A separate mpath_iopolicy structure is introduced. There is no iopolicy
member included in the mpath_head structure as it may not suit NVMe, where
iopolicy is per-subsystem and not per namespace.

Signed-off-by: John Garry <john.g.garry at oracle.com>
---
 include/linux/multipath.h |  36 ++++++
 lib/multipath.c           | 251 ++++++++++++++++++++++++++++++++++++++
 2 files changed, 287 insertions(+)

diff --git a/include/linux/multipath.h b/include/linux/multipath.h
index be9dd9fb83345..c964a1aba9c42 100644
--- a/include/linux/multipath.h
+++ b/include/linux/multipath.h
@@ -7,6 +7,22 @@
 
 extern const struct block_device_operations mpath_ops;
 
+enum mpath_iopolicy_e {
+	MPATH_IOPOLICY_NUMA,
+	MPATH_IOPOLICY_RR,
+	MPATH_IOPOLICY_QD,
+};
+
+struct mpath_iopolicy {
+	enum mpath_iopolicy_e	iopolicy;
+};
+
+enum mpath_access_state {
+	MPATH_STATE_OPTIMIZED,
+	MPATH_STATE_ACTIVE,
+	MPATH_STATE_INVALID	= 0xFF
+};
+
 struct mpath_disk {
 	struct gendisk		*disk;
 	struct kref		ref;
@@ -18,10 +34,16 @@ struct mpath_disk {
 
 struct mpath_device {
 	struct list_head	siblings;
+	atomic_t		nr_active;
 	struct gendisk		*disk;
+	int			numa_node;
 };
 
 struct mpath_head_template {
+	bool (*is_disabled)(struct mpath_device *);
+	bool (*is_optimized)(struct mpath_device *);
+	enum mpath_access_state (*get_access_state)(struct mpath_device *);
+	enum mpath_iopolicy_e (*get_iopolicy)(struct mpath_head *);
 	const struct attribute_group **device_groups;
 };
 
@@ -50,6 +72,14 @@ static inline struct mpath_disk *mpath_gendisk_to_disk(struct gendisk *disk)

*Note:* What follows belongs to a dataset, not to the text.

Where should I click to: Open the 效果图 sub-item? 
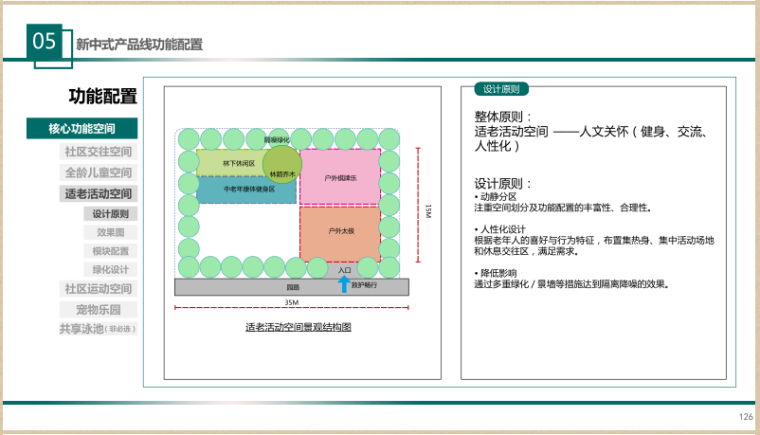(x=110, y=232)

 	return mpath_bd_device_to_disk(disk_to_dev(disk));
 }
 
+static inline enum mpath_iopolicy_e mpath_read_iopolicy(
+			struct mpath_iopolicy *mpath_iopolicy)
+{
+	return READ_ONCE(mpath_iopolicy->iopolicy);
+}
+void mpath_synchronize(struct mpath_head *mpath_head);
+int mpath_set_iopolicy(const char *val, int *iopolicy);
+int mpath_get_iopolicy(char *buf, int iopolicy);
 int mpath_get_head(struct mpath_head *mpath_head);
 void mpath_put_head(struct mpath_head *mpath_head);
 struct mpath_head *mpath_alloc_head(void);
@@ -66,4 +96,10 @@ static inline bool is_mpath_head(struct gendisk *disk)
 {
 	return disk->fops == &mpath_ops;
 }
+
+static inline bool mpath_qd_iopolicy(struct mpath_iopolicy *mpath_iopolicy)
+{
+	return mpath_read_iopolicy(mpath_iopolicy) == MPATH_IOPOLICY_QD;
+}
+
 #endif // _LIBMULTIPATH_H
diff --git a/lib/multipath.c b/lib/multipath.c
index 88efb0ae16acb..65a0d2d2bf524 100644
--- a/lib/multipath.c
+++ b/lib/multipath.c
@@ -6,8 +6,243 @@
 #include <linux/module.h>
 #include <linux/multipath.h>
 
+static struct mpath_device *mpath_find_path(struct mpath_head *mpath_head);
+
 static struct workqueue_struct *mpath_wq;
 
+static const char *mpath_iopolicy_names[] = {
+	[MPATH_IOPOLICY_NUMA]	= "numa",
+	[MPATH_IOPOLICY_RR]	= "round-robin",
+	[MPATH_IOPOLICY_QD]	= "queue-depth",
+};
+
+int mpath_set_iopolicy(const char *val, int *iopolicy)
+{
+	if (!val)
+		return -EINVAL;
+	if (!strncmp(val, "numa", 4))
+		*iopolicy = MPATH_IOPOLICY_NUMA;
+	else if (!strncmp(val, "round-robin", 11))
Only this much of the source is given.